## SOURCE PASSAGE
Hybrid Sol–Gel Epoxy–Silane Adhesives: Thorough Physicochemical and Mechanical Studies by Statistical Analysis

Aluminum alloys are commonly subjected to chromatization to improve adhesion and protect against corrosion. However, this process is harmful to health and the environment. In this context, hybrid organic–inorganic silane films obtained by the sol–gel process come out as alternatives, with the advantage of acting as coupling agents. In this study, a factorial design was used to optimize the sol–gel process of a tetraethoxysilane (TEOS)/3-glycidoxypropyltrimethoxysilane (GPTMS) system with the curing of an epoxy resin, seeking adhesive efficiency. The samples were characterized by a shear test, scanning electron microscopy (SEM), Fourier transform infrared (FT-IR) spectroscopy, goniometry, and viscosity. Both the resin curing and sol–gel transition processes began during the system preparation, before deposition. The most important factor for the adhesive efficiency of the coatings was the interaction between two factors: TEOS:GPTMS molar ratio and interval time to deposition. The coating with the highest amount of GPTMS showed the best adhesive efficiency for the shortest deposition interval, while the opposite occurred with the sample prepared with the lowest amount of GPTMS. The results were explained by the complex reactions involving the sol–gel system summed to the resin curing process overtime. The statistical study provided information for the processing optimization of this environmentally friendly adhesive.

## ACTIVITY
According to the adhesive abstract, why are hybrid organic–inorganic silane films made by the sol–gel process presented as alternatives for treating aluminum alloys?

(Rows taken from a collection)
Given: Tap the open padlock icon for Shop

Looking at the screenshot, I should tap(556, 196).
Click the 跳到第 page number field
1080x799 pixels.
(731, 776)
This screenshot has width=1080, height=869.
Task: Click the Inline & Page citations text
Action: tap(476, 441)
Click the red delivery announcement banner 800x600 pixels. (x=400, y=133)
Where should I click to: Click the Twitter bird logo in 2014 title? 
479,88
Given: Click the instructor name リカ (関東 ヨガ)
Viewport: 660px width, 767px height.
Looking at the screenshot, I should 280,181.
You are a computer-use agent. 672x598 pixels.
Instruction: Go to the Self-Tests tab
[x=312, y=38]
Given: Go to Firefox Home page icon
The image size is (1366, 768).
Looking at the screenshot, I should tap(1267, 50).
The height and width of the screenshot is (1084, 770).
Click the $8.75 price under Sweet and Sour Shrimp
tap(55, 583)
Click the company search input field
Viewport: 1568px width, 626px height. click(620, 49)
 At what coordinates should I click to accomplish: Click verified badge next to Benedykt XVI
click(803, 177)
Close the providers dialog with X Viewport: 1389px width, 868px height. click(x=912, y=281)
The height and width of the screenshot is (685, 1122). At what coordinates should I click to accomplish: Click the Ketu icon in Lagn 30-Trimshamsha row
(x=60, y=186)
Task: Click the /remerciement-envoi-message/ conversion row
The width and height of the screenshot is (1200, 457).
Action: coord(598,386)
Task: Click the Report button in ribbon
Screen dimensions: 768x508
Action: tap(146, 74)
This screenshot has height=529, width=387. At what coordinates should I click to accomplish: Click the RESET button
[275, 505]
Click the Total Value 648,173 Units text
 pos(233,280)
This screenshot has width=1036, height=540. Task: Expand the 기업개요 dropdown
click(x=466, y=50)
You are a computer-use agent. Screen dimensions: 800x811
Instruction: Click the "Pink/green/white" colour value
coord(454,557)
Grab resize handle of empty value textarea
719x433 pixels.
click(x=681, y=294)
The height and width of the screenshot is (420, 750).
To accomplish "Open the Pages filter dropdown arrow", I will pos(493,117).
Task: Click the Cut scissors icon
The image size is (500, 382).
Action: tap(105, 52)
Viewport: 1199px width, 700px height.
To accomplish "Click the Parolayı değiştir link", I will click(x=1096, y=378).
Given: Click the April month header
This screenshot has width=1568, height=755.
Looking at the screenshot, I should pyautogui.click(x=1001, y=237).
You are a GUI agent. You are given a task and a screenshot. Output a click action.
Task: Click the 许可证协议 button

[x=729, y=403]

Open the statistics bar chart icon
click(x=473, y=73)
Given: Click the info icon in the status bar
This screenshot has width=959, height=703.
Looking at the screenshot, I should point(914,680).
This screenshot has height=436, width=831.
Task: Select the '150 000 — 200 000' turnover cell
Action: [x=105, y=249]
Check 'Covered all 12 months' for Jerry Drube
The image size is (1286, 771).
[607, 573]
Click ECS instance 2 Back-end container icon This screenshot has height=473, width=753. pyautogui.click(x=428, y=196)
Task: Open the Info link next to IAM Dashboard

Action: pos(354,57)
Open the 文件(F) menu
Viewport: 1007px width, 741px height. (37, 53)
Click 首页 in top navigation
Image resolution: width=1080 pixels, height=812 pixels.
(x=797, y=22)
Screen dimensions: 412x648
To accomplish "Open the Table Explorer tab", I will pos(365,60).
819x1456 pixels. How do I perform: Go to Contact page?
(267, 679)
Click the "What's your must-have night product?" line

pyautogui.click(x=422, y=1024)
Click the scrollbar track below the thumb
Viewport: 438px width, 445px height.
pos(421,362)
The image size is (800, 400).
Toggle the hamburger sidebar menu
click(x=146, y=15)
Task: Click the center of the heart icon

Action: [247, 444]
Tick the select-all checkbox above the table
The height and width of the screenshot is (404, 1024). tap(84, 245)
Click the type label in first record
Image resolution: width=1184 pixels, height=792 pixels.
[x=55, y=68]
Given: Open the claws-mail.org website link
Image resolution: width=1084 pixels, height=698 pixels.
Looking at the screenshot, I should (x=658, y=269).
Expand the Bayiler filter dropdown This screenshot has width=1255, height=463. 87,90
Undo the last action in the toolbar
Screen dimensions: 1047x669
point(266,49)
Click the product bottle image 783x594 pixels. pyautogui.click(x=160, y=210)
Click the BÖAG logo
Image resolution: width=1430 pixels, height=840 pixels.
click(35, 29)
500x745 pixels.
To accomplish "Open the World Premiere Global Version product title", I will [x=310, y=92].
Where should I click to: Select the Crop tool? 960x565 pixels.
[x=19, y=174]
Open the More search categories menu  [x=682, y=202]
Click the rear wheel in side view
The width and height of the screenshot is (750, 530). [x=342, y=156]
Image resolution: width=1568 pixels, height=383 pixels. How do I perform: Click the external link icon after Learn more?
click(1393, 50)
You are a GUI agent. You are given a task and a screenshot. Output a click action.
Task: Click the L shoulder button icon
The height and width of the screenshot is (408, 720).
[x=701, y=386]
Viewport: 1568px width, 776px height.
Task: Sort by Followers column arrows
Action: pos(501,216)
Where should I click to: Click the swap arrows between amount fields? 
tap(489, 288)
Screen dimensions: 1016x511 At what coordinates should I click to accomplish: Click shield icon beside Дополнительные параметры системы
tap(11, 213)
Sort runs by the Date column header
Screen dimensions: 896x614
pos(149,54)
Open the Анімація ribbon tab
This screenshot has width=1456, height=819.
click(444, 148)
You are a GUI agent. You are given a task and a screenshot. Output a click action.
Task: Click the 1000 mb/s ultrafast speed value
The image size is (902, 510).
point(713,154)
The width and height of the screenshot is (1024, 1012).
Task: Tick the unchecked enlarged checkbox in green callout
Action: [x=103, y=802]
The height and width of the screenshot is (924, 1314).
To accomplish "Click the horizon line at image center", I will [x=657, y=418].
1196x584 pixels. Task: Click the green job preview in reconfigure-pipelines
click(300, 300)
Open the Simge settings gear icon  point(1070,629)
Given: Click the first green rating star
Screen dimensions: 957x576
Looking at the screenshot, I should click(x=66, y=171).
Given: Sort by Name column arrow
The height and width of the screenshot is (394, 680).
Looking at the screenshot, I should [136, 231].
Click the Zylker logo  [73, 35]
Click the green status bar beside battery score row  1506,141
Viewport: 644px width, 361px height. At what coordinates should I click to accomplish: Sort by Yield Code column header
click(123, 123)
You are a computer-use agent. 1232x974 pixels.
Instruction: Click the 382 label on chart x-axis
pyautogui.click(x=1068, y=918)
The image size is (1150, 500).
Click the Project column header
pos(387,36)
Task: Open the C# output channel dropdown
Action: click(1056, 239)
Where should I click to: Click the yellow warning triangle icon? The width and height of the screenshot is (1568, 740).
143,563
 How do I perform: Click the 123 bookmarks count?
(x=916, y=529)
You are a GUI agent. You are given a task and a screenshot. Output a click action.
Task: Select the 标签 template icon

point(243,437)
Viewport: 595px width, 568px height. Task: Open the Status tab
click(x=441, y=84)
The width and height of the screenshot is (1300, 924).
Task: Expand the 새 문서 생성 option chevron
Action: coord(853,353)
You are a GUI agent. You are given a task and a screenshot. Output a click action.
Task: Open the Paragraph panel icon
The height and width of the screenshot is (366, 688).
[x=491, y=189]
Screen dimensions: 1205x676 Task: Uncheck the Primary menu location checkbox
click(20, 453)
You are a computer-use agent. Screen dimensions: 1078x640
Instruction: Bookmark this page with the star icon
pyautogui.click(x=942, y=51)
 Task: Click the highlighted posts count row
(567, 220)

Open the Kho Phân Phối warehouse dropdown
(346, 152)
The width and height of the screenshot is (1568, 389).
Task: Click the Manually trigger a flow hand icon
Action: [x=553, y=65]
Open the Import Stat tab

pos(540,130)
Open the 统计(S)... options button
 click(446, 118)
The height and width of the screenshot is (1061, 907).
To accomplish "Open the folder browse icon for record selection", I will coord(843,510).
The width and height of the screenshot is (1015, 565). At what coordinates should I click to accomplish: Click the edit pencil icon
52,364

## RESPONSE TO THIS TASK
Chromatization, the usual treatment for improving adhesion and protecting against corrosion, is harmful to health and the environment. Hybrid organic–inorganic silane films made by the sol–gel process offer an alternative that has the added advantage of acting as coupling agents.